- QUESTIONS ON THE MATERIAL:
A. In the excerpt on the SEC nominees below, rewrite the paragraph that begins "Circuit breakers." as a short bulleted list that keeps its main facts.
B. Using the excerpt on the SEC nominees below, decide whether each statement agrees with it. Answer yes or no for each, and quote the exact words that settle it.
(i) Peirce believes circuit breakers currently work well.
(ii) Mike Rounds is a senator from Nevada.
(iii) Crenshaw criticized Jay Clayton's handling of cryptocurrency.
C. List every person named in the excerpt on the SEC nominees below.

What have you done the past six months? When asked about their Commission work over the past six months, Peirce remarked upon her work to strengthen the equity market structure and to create a framework for the digital asset market. Crenshaw mentioned her work with the stock buy-back market and with conducting inspections. When mention was made about Crenshaw’s having been critical of the Dodd-Frank Act particularly pertaining to security-based swaps, she emphasized her willingness to work with everyone involved on the issue in a bipartisan way regardless of how she personally feels about the matter.
Circuit breakers. South Dakota Senator Mike Rounds asked the nominees about how they would approach circuit breakers. Peirce expressed her belief that they currently work well but need to be tweaked to prevent their being triggered so early in the morning. Crenshaw indicated the need to have processes, procedures, and back up plans in place to handle circuit breakers during a crisis such as the current pandemic.
Cryptocurrency. When asked by Senator Catherine Cortez Masto of Nevada about fraud in the cryptocurrency market, Peirce expressed the need for there to be a safe harbor and more enforcement but also clearer guidance on the issue. Crenshaw stated that cryptocurrency is a young market where violators should be held accountable but applauded SEC Chairman Jay Clayton for his current handling of cryptocurrency.

- DATASET EXTRACT:
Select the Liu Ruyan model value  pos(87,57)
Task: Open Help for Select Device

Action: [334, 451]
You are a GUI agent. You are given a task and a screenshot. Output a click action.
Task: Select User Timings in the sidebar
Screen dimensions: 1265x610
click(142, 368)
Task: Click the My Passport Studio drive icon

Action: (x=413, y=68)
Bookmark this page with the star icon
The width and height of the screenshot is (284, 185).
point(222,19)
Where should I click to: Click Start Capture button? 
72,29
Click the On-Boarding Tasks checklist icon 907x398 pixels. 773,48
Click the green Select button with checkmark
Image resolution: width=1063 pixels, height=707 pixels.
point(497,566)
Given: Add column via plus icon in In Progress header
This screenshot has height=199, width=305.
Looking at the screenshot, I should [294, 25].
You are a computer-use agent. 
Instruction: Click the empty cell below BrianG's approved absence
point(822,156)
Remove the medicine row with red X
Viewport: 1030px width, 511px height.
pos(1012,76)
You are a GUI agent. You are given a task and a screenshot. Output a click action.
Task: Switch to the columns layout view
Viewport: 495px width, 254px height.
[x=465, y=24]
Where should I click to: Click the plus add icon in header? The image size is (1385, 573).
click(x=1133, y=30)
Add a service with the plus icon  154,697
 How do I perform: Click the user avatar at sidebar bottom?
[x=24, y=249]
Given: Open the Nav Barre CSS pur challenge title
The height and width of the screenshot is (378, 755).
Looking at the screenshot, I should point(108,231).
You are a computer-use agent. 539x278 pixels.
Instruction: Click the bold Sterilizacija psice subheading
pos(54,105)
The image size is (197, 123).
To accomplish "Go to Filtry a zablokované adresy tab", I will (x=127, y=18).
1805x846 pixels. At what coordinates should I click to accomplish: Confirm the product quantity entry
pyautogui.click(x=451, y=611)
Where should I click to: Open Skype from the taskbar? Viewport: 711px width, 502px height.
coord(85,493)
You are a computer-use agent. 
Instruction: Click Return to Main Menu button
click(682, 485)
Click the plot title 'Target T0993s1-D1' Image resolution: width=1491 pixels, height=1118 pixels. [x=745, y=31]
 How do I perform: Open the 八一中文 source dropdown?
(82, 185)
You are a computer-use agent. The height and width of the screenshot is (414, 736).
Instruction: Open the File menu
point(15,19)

- RESULTS IN ORDER:
A.
- South Dakota Senator Mike Rounds asked the nominees how they would approach circuit breakers.
- Peirce believes circuit breakers work well now but need tweaking so they are not triggered so early in the morning.
- Crenshaw said processes, procedures, and backup plans are needed to handle circuit breakers during a crisis such as the current pandemic.

B.
(i) Yes: "Peirce expressed her belief that they currently work well"
(ii) No: "South Dakota Senator Mike Rounds"
(iii) No: "applauded SEC Chairman Jay Clayton for his current handling of cryptocurrency"

C.
- Peirce
- Crenshaw
- Mike Rounds
- Catherine Cortez Masto
- Jay Clayton